M. Charles Descours, rapporteur. Monsieur le président, je pense que les collaborateurs de Mme le ministre ont eu le temps de préparer la réponse à la question posée par notre collègue Claude Huriet sur le rapport relatif à l'application de la loi Evin. S'il en est ainsi, je souhaiterais que Mme la ministre nous fasse part de cette réponse dès maintenant. Dans le cas contraire, je souhaiterais qu'on nous la communique demain matin.
Mme Martine Aubry, ministre de l'emploi et de la solidarité. Je demande la parole.
M. le président. La parole est à Mme le ministre.
Mme Martine Aubry, ministre de l'emploi et de la solidarité. L'évaluation de la loi Evin a donné lieu à un rapport qui a été rendu public aujourd'hui même.
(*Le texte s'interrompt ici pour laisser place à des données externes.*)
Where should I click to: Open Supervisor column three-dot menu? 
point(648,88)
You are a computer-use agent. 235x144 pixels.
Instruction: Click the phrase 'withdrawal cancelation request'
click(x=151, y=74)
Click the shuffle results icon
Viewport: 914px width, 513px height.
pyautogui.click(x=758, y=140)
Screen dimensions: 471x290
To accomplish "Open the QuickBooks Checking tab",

M. Charles Descours, rapporteur. On a une de ces chances ces jours-ci !
Mme Martine Aubry, ministre de l'emploi et de la solidarité. Monsieur le rapporteur, voilà trois ans que nous l'attendions : il vaut mieux qu'il sorte aujourd'hui que jamais. (M. Charles Descours, rapporteur, proteste.)
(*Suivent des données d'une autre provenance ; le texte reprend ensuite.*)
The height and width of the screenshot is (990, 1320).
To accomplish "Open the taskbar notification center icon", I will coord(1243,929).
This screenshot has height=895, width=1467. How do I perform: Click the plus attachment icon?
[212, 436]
Vous n'êtes jamais content ! Vous me posez une question, je m'apprête à vous répondre positivement et vous n'êtes pas content. Je ne sais plus que faire pour vous satisfaire ! (Sourires.)
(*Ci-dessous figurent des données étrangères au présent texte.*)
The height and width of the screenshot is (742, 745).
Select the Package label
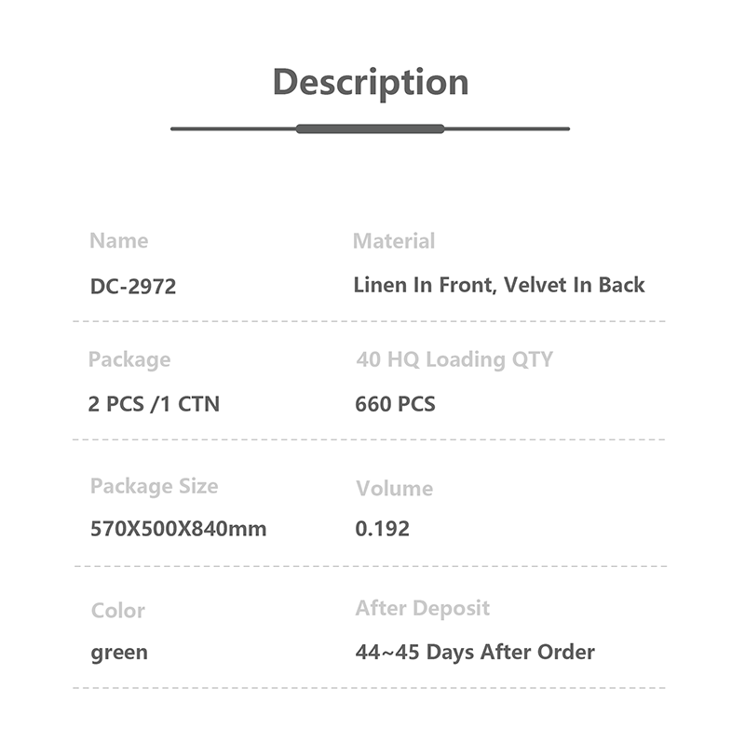pos(129,359)
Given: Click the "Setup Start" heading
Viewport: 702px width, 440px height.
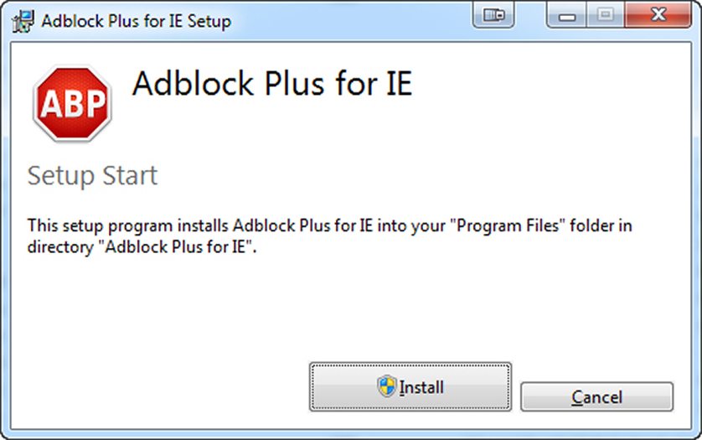Looking at the screenshot, I should pyautogui.click(x=92, y=176).
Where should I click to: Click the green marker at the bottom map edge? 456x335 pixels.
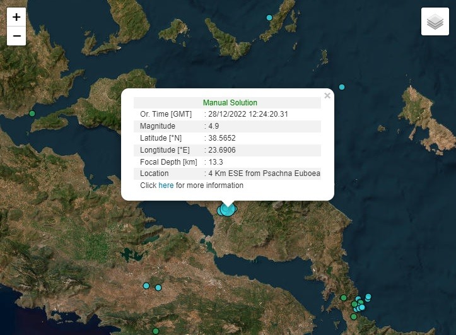(156, 331)
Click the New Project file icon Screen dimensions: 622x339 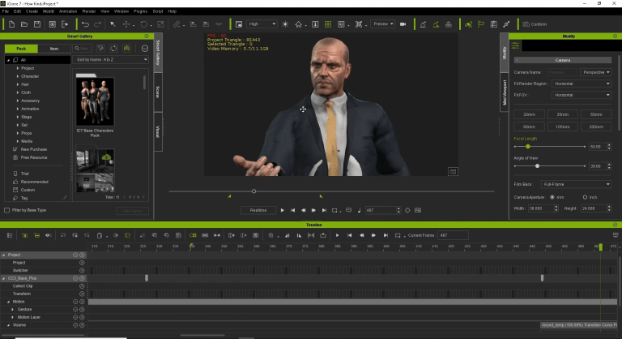tap(12, 24)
Dominique Gillot et moi nous faisons tout pour vous être agréables, mais, décidément, nous n'y arrivons pas !
Le commissariat général du plan a enfin rendu son évaluation, évaluation qui est positive, sur le tabac, qu'il s'agisse de l'interdiction de la publicité, de la protection des non-fumeurs ou de la politique des prix, même si des efforts doivent encore être faits en milieu scolaire et chez les jeunes.
Le Gouvernement a multiplié par cinq le budget consacré à la prévention du tabagisme depuis deux ans. Vous savez que le rapport que nous a remis M. Recours contient des propositions pour lutter contre le tabagisme chez les jeunes. Nous y travaillons actuellement avec Mme Gillot.
En ce qui concerne l'alcool, le bilan est plus contrasté, en particulier sur l'interdiction de la publicité. Mais on sait qu'en matière de lutte contre l'alcoolisme la démarche doit être plus globale. Aujourd'hui la MILDT, la mission interministérielle de lutte contre la drogue et la toxicomanie s'apprête à travailler sur la prévention des dépendances.
Telle est la première réponse que nous pouvons vous apporter, dans la mesure où nous n'avons pas encore eu le temps de nous pencher de manière très approfondie sur les conclusions de ce rapport, qui vient de nous être remis.
M. Charles Descours, rapporteur. Je demande la parole.
M. le président. La parole est à M. Charles Descours, rapporteur.
M. Charles Descours, rapporteur. Madame le ministre, je me réjouis que nous puissions disposer de ce rapport dans les prochains jours.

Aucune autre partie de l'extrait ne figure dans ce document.